Maria, as she was now called, married her childhood friend and cousin John Wayles Eppes, the son of Francis and Elizabeth Epps, on October 13, 1797, at Monticello. The couple lived at his plantation, Mont Blanco, on the James River in Chesterfield and often visited his family's plantation, Eppington.

After several miscarriages, Maria and John had three children:
- an unnamed daughter (December 31, 1799 – January 1800)
- Francis Wayles Eppes (September 20, 1801 – May 30, 1881)
- Maria Jefferson Eppes (February 15, 1804 – February 1806)

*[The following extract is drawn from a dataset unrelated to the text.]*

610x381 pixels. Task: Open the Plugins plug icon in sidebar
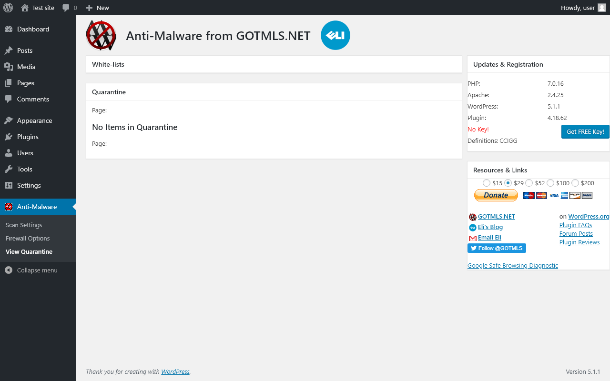tap(9, 137)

Maria traveled with her sister to Washington from November 1802 to January 1803 where her sister served as their father's hostess and informal First Lady. Maria had poor health as her mother did. She never recovered physically from her third childbirth, and subsequently died on April 17, 1804 at Monticello, where she is buried.

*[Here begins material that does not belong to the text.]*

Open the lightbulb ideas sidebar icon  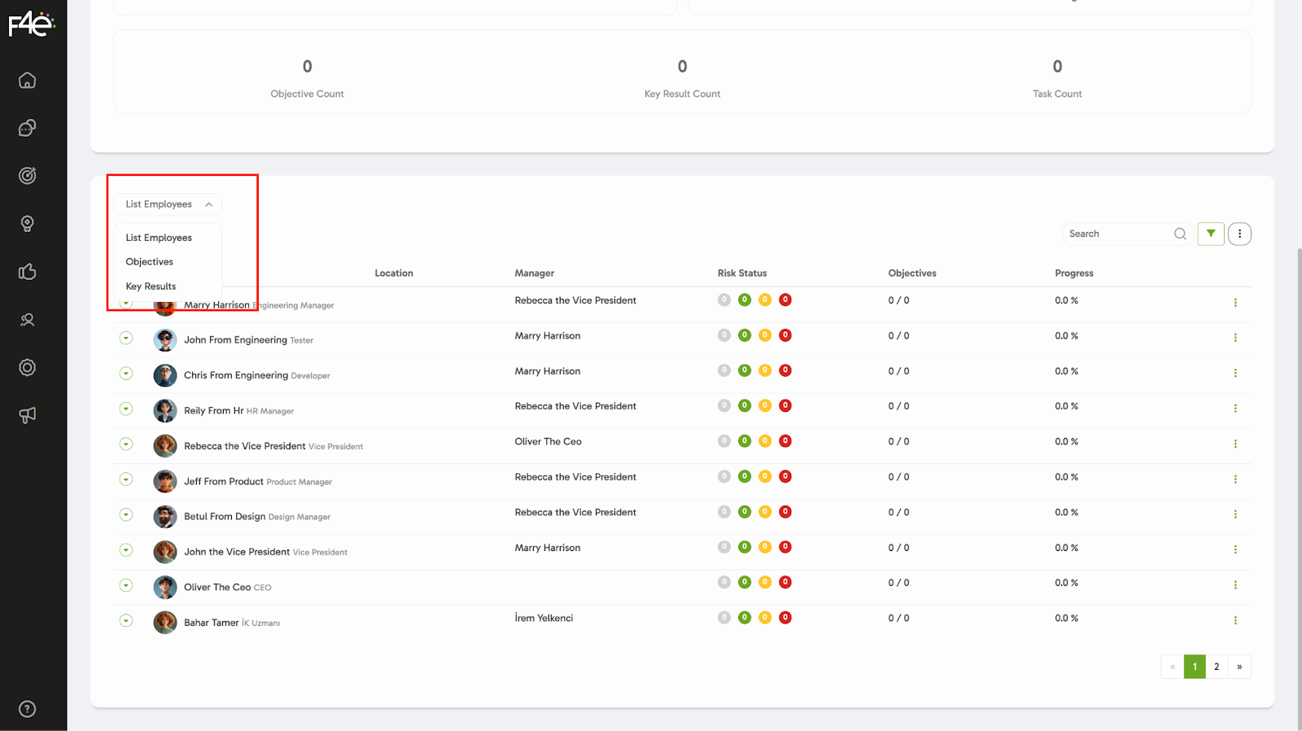click(28, 224)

My aunt, Mrs. Eppes, was singularly beautiful. She was high-principled, just, and generous. Her temper, naturally mild, became, I think, saddened by ill-health in the latter part of her life. In that respect she differed from my mother, whose disposition seemed to have the sunshine of heaven in it. ... [My mother] was intellectually somewhat superior to her sister, who was sensible of the difference, though she was of too noble a nature for her feelings ever to assume an ignoble character. There was between the sisters the strongest and warmest attachment, the most perfect confidence and affection.
— Ellen Wayles Randolph Coolidge to Henry S. Randall, January 15, 1856

Her death prompted Abigail Adams to send written condolences to President Jefferson; it was the first break in a long silence between the two families following the acrimonious presidential campaign of 1800. Abigail wrote movingly of the immediate affection she had felt for Maria when meeting her in London as a girl, an affection which had never altered.